━━━━━ Information shown

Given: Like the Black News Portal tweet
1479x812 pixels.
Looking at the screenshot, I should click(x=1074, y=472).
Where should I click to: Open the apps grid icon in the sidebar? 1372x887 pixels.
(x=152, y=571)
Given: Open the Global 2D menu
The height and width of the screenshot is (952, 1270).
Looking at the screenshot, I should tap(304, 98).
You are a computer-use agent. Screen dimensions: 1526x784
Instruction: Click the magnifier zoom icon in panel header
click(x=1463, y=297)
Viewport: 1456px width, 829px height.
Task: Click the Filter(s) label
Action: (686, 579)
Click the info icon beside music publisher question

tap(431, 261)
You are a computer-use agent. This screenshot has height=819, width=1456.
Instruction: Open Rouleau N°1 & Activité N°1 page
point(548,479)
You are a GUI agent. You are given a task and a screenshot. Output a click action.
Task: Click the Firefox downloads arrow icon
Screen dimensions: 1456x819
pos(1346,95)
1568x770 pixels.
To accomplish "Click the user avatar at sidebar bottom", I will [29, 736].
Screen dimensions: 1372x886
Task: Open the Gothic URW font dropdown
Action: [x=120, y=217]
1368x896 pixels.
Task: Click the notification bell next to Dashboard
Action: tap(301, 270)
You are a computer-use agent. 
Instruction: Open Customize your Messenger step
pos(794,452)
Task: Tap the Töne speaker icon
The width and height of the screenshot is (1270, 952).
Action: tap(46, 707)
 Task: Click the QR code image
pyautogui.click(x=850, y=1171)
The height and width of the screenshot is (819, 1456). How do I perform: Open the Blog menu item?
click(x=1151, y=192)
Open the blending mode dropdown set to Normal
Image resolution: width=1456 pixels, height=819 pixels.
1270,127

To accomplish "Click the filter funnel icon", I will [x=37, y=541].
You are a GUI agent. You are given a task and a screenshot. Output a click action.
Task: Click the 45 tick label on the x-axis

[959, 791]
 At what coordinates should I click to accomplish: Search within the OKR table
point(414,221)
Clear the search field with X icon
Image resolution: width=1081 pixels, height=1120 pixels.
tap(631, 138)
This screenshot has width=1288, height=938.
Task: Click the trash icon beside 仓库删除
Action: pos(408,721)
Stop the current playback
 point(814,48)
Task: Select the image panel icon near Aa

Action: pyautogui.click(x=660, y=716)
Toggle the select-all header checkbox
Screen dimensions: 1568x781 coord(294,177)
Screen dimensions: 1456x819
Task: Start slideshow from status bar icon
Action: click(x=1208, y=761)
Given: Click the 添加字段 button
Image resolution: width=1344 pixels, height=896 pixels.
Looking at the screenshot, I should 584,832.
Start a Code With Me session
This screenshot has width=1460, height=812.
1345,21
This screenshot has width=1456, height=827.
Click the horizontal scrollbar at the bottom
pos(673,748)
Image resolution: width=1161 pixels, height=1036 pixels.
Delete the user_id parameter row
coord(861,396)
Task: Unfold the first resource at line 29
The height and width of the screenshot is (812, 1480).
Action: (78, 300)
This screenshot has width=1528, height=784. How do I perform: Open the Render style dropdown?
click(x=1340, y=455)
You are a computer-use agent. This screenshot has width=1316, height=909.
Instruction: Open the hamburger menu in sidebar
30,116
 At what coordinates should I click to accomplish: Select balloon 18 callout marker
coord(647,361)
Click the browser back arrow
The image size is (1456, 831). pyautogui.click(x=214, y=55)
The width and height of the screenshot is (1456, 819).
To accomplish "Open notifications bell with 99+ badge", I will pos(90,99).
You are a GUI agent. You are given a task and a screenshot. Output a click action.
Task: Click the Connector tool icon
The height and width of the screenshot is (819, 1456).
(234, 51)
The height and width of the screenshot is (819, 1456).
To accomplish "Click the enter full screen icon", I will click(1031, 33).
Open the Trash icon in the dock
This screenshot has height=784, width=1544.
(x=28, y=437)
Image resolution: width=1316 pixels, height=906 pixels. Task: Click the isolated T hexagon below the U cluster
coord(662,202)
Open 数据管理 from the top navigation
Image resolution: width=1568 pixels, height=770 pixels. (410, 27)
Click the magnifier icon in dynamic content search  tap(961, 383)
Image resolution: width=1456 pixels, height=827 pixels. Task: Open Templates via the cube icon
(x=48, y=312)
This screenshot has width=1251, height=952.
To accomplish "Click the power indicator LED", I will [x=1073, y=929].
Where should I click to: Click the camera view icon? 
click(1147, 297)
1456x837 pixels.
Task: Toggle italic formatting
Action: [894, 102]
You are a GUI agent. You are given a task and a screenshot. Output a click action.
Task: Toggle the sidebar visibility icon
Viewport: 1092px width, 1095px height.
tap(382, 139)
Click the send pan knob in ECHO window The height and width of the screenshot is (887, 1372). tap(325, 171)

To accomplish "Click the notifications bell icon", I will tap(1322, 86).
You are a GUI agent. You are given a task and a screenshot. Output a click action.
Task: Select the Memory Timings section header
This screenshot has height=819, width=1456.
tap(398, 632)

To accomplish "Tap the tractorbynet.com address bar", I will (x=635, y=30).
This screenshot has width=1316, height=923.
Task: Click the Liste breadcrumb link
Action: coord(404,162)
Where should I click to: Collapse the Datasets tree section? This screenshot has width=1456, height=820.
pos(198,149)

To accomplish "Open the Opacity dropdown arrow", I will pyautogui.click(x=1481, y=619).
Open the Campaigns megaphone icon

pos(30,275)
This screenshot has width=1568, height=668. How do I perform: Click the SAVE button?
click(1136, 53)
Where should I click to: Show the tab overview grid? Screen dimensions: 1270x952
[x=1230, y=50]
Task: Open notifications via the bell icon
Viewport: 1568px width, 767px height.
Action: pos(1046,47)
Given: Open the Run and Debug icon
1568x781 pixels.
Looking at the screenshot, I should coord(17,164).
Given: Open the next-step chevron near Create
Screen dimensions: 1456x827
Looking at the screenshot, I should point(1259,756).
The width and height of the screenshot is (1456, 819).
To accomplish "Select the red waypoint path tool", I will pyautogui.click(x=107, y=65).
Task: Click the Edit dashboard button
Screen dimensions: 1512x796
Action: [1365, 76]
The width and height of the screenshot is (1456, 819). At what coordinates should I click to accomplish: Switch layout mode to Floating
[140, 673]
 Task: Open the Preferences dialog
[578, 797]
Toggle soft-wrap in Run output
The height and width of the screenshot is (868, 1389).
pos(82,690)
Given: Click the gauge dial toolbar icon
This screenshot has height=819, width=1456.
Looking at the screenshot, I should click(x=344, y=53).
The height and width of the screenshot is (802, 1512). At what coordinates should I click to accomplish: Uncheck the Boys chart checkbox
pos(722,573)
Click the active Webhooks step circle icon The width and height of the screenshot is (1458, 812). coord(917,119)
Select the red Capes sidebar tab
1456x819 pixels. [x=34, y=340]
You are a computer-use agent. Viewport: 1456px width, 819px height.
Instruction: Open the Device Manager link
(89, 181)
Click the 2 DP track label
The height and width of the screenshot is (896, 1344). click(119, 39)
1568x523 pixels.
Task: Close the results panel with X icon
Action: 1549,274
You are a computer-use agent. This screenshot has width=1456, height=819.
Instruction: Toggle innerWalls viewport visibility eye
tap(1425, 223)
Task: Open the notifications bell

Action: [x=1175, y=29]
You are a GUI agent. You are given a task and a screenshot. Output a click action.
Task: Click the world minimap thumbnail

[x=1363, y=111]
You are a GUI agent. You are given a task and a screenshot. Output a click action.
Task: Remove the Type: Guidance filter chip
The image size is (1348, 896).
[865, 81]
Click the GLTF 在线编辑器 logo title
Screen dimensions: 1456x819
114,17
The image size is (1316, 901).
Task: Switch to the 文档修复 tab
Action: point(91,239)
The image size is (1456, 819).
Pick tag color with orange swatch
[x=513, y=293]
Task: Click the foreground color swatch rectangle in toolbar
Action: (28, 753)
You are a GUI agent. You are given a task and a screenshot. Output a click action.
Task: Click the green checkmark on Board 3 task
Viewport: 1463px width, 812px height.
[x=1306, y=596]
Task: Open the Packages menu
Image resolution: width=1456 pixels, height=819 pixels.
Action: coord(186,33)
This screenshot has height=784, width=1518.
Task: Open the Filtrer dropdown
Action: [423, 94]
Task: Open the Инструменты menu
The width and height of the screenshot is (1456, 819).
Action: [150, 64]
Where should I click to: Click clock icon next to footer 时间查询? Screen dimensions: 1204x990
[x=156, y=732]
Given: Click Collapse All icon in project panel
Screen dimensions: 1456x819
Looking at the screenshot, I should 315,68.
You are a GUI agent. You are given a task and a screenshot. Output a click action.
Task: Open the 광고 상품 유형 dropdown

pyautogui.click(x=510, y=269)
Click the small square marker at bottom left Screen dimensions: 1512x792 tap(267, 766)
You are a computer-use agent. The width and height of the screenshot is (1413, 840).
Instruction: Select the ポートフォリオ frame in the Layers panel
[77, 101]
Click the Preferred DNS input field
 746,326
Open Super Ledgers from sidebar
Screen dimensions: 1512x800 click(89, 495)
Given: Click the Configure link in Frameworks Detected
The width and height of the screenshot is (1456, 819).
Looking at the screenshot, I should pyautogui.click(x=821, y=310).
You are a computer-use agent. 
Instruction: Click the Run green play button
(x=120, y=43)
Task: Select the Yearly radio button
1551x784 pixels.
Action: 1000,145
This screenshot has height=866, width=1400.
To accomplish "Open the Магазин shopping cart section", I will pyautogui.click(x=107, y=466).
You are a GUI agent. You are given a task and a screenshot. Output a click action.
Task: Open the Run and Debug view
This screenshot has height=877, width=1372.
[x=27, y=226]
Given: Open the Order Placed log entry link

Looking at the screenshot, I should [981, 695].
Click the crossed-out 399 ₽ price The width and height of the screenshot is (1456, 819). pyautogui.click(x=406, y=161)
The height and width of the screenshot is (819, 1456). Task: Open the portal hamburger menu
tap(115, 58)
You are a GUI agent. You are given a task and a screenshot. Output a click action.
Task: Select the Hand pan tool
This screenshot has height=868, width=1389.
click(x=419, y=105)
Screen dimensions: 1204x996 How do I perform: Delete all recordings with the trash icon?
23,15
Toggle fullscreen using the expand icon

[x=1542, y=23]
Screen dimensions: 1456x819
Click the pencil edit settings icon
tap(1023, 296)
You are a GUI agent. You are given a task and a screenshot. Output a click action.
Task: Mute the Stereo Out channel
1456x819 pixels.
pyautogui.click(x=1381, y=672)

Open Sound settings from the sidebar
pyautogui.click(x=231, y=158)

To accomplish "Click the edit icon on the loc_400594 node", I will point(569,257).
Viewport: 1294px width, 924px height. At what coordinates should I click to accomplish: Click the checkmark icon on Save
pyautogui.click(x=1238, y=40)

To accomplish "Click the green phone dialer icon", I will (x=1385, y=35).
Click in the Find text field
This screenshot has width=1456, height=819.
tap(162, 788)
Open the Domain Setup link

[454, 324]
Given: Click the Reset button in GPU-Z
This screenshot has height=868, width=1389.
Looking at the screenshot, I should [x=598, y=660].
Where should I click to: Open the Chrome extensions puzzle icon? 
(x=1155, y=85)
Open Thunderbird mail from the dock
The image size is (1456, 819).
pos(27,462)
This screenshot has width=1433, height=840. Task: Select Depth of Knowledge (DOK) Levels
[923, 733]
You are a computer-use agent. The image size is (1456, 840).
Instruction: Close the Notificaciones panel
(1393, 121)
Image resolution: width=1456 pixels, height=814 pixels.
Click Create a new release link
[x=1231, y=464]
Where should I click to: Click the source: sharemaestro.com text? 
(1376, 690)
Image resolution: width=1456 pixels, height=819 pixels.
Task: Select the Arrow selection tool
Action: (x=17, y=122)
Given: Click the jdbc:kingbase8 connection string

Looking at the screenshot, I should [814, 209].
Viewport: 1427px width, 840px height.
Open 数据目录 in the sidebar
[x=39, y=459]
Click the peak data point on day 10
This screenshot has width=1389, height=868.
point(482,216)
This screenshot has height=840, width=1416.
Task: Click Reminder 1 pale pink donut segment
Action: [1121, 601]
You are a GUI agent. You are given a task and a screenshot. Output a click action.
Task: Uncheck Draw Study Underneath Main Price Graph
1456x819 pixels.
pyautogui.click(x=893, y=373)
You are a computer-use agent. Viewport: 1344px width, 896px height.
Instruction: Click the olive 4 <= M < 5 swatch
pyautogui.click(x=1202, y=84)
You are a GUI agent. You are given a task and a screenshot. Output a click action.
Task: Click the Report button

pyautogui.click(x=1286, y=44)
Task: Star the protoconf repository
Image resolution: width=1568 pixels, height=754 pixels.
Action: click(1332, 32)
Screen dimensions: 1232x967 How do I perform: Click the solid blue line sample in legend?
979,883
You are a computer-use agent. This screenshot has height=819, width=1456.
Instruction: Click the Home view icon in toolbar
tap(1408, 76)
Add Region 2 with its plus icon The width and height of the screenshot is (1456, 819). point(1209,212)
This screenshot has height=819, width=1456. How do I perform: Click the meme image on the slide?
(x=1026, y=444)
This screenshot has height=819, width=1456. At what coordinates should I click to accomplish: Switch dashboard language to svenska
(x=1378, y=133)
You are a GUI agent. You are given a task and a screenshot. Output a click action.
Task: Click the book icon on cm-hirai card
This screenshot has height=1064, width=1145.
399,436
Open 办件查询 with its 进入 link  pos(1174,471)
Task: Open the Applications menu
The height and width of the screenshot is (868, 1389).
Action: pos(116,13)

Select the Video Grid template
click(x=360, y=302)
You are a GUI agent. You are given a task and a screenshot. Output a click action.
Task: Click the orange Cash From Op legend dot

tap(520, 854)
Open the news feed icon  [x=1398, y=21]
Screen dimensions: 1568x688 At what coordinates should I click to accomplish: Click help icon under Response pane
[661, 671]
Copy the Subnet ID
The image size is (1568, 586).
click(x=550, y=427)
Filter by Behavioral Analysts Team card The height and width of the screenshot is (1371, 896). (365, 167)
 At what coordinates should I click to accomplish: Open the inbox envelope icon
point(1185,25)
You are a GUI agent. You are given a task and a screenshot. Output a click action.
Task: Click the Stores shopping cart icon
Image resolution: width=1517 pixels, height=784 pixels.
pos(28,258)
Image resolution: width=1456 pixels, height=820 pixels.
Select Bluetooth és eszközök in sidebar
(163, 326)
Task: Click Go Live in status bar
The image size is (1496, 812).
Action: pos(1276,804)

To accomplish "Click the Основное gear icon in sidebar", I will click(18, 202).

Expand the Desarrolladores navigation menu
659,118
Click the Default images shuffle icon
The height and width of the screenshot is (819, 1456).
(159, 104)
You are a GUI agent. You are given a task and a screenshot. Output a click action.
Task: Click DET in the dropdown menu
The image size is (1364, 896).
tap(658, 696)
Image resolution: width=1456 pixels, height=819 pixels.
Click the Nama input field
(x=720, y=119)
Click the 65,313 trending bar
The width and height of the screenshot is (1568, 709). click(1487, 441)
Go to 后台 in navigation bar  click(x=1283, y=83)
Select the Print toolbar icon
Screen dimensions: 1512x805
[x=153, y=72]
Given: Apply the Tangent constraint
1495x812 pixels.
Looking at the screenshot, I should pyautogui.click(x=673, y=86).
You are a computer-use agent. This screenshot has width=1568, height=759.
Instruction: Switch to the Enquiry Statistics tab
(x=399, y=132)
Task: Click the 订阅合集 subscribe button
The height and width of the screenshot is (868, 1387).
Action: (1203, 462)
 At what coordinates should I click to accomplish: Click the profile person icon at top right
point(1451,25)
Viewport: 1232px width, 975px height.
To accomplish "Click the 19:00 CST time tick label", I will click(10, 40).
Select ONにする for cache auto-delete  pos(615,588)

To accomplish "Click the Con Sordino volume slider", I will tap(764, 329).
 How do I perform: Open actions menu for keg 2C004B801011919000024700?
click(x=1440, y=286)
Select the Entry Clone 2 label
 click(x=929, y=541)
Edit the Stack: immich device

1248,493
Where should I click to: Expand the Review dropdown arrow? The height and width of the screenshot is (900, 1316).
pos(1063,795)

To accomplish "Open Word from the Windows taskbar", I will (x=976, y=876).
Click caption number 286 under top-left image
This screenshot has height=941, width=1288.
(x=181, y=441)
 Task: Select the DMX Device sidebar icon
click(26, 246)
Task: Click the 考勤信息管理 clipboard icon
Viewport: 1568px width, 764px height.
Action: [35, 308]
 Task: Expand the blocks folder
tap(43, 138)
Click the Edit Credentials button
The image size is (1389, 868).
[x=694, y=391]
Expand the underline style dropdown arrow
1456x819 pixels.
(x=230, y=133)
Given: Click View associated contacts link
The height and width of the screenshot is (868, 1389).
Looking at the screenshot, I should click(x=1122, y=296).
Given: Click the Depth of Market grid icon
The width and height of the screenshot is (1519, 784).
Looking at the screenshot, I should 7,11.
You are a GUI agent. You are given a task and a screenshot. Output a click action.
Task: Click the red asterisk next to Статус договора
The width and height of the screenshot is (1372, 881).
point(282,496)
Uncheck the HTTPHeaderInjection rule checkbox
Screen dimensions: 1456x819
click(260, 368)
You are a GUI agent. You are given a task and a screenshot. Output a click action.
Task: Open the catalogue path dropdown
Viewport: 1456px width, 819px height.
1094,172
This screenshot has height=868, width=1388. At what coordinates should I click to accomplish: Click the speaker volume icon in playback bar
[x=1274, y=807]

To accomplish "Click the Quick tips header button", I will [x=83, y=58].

━━━━━━━━━━

◆ **Problem to work on**
Of the lines in the data, report each one containing the string "shopping".

◆ **Reply**
To accomplish "Open the Магазин shopping cart section", I will pyautogui.click(x=107, y=466).
Task: Click the Stores shopping cart icon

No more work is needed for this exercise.